Alanımız sınırlı ve küçük bir yayıneviyiz. Senede 15-20 kitaba ulaşmayı ve hemen her kitabın somut bir düğüm noktasını deşmesini istiyoruz. Mesela biraz önce zikrettiğim “Tatavla Tarihi” basitçe bir semt tarihi değil; İstanbul Rum toplumunun 20. yüzyılın başında ne olduğuna, nasıl olduğuna dair okura, Pera’dan ve Pera dolayısıyla hâkim olmuş klişelerden bambaşka imgeler sunuyor. Tatavla nüfusunun ezici çoğunluğu Rumdu, alt sınıflar yaşıyordu, sosyal anlamda marjinalize edilmiş kesimler vardı. O yüzden, yani Rum toplumuna dair daha sahici bir tablo sunduğu için bu kitabı tercih ettik.
Yakın zamanda Yani Vlastos’un “Baba Konuşabilir Miyim?” adlı otobiyografik roman tanıklığını yayımladık. Bu tanıklıklar serisini sürdürmek istiyoruz.
"Rumlar makbul sayılan ötekiler"
Tanıklıklar serisi neden önemli?
Son 20 yılda gayrimüslimlere ilgi arttı, resmi tarih yazımının eleştirildiği, sorgulandığı bir dönem söz konusu. Ama bu sorgulamadan da başka şablonlar, klişeler de doğdu. Ne onlar? Birincisi gayrimüslimleri, özellikle Rumları burjuva, üst sınıfa mensup, görgülü, terbiyeli, kalburüstü insanlar olarak düşünmek.
“Rumlar varken Pera’ya kravatsız çıkılmazdı” stereotipi, milliyetçi tarih yazımının yaptığıyla benzer. Çünkü milliyetçi tarih yazımında da Rumlar “komprador burjuvazi” ile ilişkilendirilip ötekileştirilir. Yani bir etnik-dini topluluk bir sınıfla özdeş kılınır. Aslında şimdi sahiplenen, içermeye çalışan dille de bu şablon sürdürülüyor.
İkincisi Türkiye’de gayrimüslimlere sempati beslemek bir tür üst sınıf statü söylemi haline geldi. Bu söylem, onu dillendirenlere kültürel sermaye kazandıran bir söyleme dönüştü. Eski Rum evinde oturmak, Rum yemekleri yemek ya da Rum meyhane kültüründen söz etmek adeta sembolik sermaye kazandıran şeyler artık.
Çokkültürlülük meselesinin ne kadar ticarileştiğini görüyoruz.
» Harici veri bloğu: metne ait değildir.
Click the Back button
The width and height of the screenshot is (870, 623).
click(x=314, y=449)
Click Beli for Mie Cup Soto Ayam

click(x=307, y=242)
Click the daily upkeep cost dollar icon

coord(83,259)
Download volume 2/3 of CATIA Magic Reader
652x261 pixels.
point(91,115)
Rum tavernalarının açılması, Beyoğlu’nda dükkânların tabelalarına Rumca yazması... Geçmişte Rumların kamusal alanda kendilerini ifade etmelerine dönük onca engel konmuşken, şimdi Rumlar piyasalaşmış bir çokkültürlülük söylemine dahil ediliyor.
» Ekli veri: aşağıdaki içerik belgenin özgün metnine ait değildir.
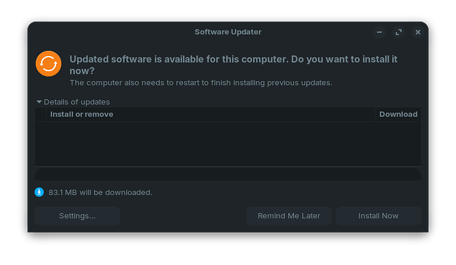
Task: Click the empty updates list area
Action: [228, 143]
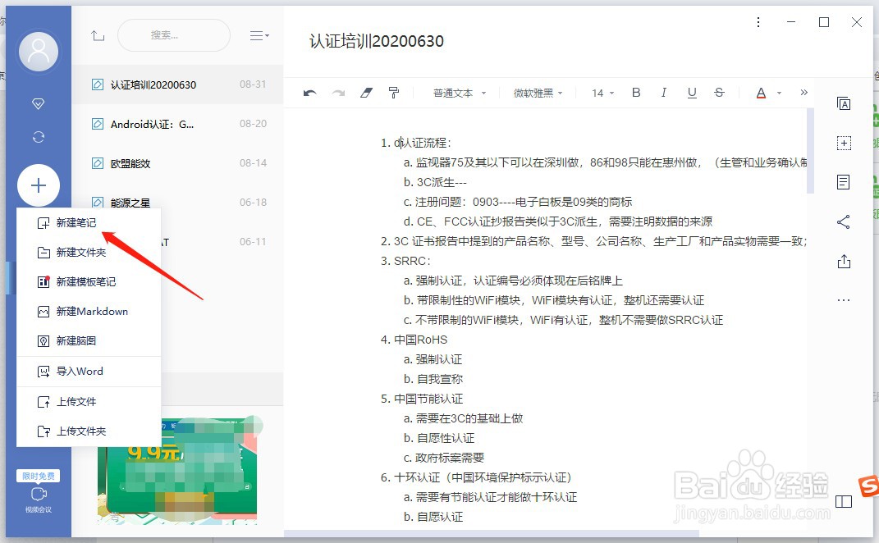The width and height of the screenshot is (879, 543).
Task: Toggle strikethrough formatting
Action: pos(720,93)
Bunlar ille kötü değil. Ama bunun en tehlikeli varyantı “Rumlar, Ermeniler, Yahudiler İstanbul’dayken çok hoştu. Kürtler geldi bozuldu” cümlesiyle ifade edilen yaklaşımdır. Yani burada bir dışlama mekanizmasının bir başkasıyla yer değiştirdiğini, daha doğrusu temel anlayışın baki kaldığını görüyoruz. Böylece ötekileştirme mekanizmasında sadece aktörler değişiyor.
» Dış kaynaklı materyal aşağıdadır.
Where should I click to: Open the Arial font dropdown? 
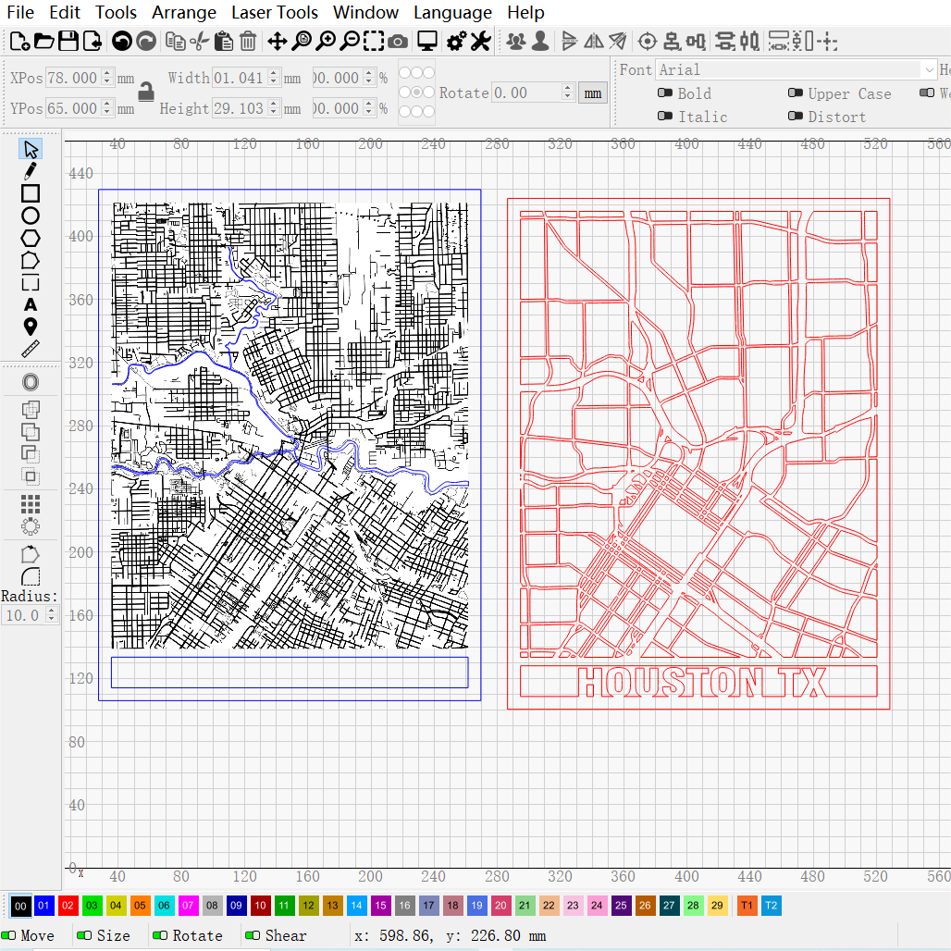click(930, 69)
Dolayısıyla geçmiş güzel günleri yad etmeye dönük nostaljik bir girişim değil İstos. Azınlıkların ve elbette Rum topluluğunu “nostaljikleştiren” söylemin, Rumları geçmiş güzel günlerin sevimli yadigârı gibi gören yaklaşımın karşısındayız.
Bu dönüşümü neye bağlayabilirsiniz?
Üç bin kişilik Rum topluluğunun milliyetçilik açısından artık tehlike oluşturacak bir kitleymiş gibi konumlandırılması zor. O yüzden Rumlar milliyetçi tahayyül dünyası açısından yakın ve acil bir tehlike öznesi olmaktan çıktı ve somut bir “öteki” değiller artık. Başka deyişle artık nispeten “makbul” sayılan “ötekiler”.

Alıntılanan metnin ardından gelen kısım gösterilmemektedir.